Thursday, 2 July 2015

Why aren't all Q&A's sexist panelists put under the same scrutiny as Zaky Mallah?

Writer/ Producer, Daily Life

With the furore over Zaky Mallah's appearance on last night's Q&A dominating the news cycle for the past week, it was inevitable that the topic would be extensively covered on last night's show. Although Tony Jones mounted a strong defence of Q&A's decision to have Mallah appear in the audience to ask his question, he said that if the team had been aware of an offensive tweet Mallah posted about News Corp journalists Miranda Devine and Rita Panahi six months ago he would not have been invited to speak.
It was only in the aftermath of last week's show that Panahi tweeted a screenshot of Mallah's offensive tweet:
"The Q&A team were not aware at the time Zaky Mallah appeared, of the very offensive misogynistic tweet that he put out about two female journalists," Jones said. "Had we known, we would have rejected his participation."
This is an interesting perspective on the issue, not least because Zaky Mallah couldn't possibly be the first person with a history of posting offensive tweets to pose a question to the panel (anyone care to look up the Twitter history of every past live audience questioner?) - but because individuals who are known to have made offensive, violent, misogynistic public statements before have been invited to speak on the panel itself.
On the very same night that Mallah asked his question, there were two politicians on the panel who are known to have made offensive and violent statements in the past - not about female journalists, but about then-PM Julia Gillard.
Steven Ciobo was heavily criticised after making this comment on Lateline in 2013: "I think that if anybody had the opportunity to slit Julia Gillard's throat, [Labor backbencher Nick Champion] would be one of the first ones to be there." At the time, Tony Abbott excused the imagery as 'metaphorical', which obviously makes the comment OK and sets it apart from tweets like Mallahs, which should be read as literal because they weren't uttered by a politician.
Ciobo has been applauded for his response to Mallah's question even though it was factually incorrect (and possibly defamatory) to suggest that he was acquitted from terrorism charges on a mere technicality.

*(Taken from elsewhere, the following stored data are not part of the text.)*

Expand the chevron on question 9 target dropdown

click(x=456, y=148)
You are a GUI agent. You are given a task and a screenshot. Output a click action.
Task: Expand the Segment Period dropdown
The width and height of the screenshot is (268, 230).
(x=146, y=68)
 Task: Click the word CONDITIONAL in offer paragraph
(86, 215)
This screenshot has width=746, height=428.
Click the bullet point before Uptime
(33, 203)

Not to mention how openly willing he said he would be to deport Mallah for what he did. That responding to alleged crimes with cancelling citizenship has become a thing our politicians are willing to be openly in favour of is mind-bogglingly scary.
Former Howard chief-of-staff Grahame Morris was also on the panel that night. This is the man who on Sky News earlier this year went on a bizarre rant about the Irish in a bid to suggest Australia shouldn't follow them on a marriage equality referendum: "These are people who can't grow potatoes, who have a mutant lawn weed as their national symbol and they can't verbalise the difference between tree and the number three," he said. Charming, to be sure.
Oh and then there was that time he said, of Julia Gillard, that Labor lawyers "ought to be out there kicking her to death".
Inciting violence against the Prime Minister of Australia? Again… 'metaphorical'. Probably. Certainly nothing as literal as a pissed-off teenage loudmouth telling an ASIO officer posing as a journalist that you'd give him the "scoop" on threats to kill security officials, in return for $5,000 cash and your face in the paper, right? Hmmmm.
The previous week, Q&A had notorious anti-gay campaigner Fred Nile on a special LGBTI themed episode. Not everyone was happy about this decision given Nile's well-known extreme stance and history of making offensive statements about LGBTI people (and others who don't conform to his Christian-Right ideals), but in the end the platform showed him up for his jurassic views.
Earlier this year, broadcaster Alan Jones appeared on the Q&A panel despite the fact that he said publicly on his radio program in 2011 that both Julia Gillard and Clover Moore (and some others) should be put in a chaff bag and drowned at sea. Again, these comments are of course metaphorical and not serious enough to warrant silencing. 
Zaky Mallah is a young loudmouth with a troubling history - though one that, as the incredibly eloquent and insightful counter-terrorism expert Anne Aly explained last night - could be used for positive ends, with the right support.
His tweet was offensive. Was it actually an incitement to rape? Was it worse than public statements made by politicians in positions of power, or experienced, influential media professionals who despite their bile continue to be invited - not just to sit in the audience and ask a question - but to speak on the panel with all the authority that such a position confers? 
Don't get me wrong: Mallah's tweet was disgusting. Nobody is denying that - whether you agree his use of the word 'gangbang' actually implies an incitement to rape or if it's just crudely sexist and pornographic. But if you're going to impose a rule, it needs to apply equally to all of the misogynists who think it's OK to respond to ideological differences with offensive, sexist, violent language. 
If anything, those in positions of real power and influence should be scrutinised even more deeply, but our willingness to accept the excuse that the privileged speak in 'metaphors' means that they get a free pass to have their brand of hate speech heard, while voices on the margins are shut down.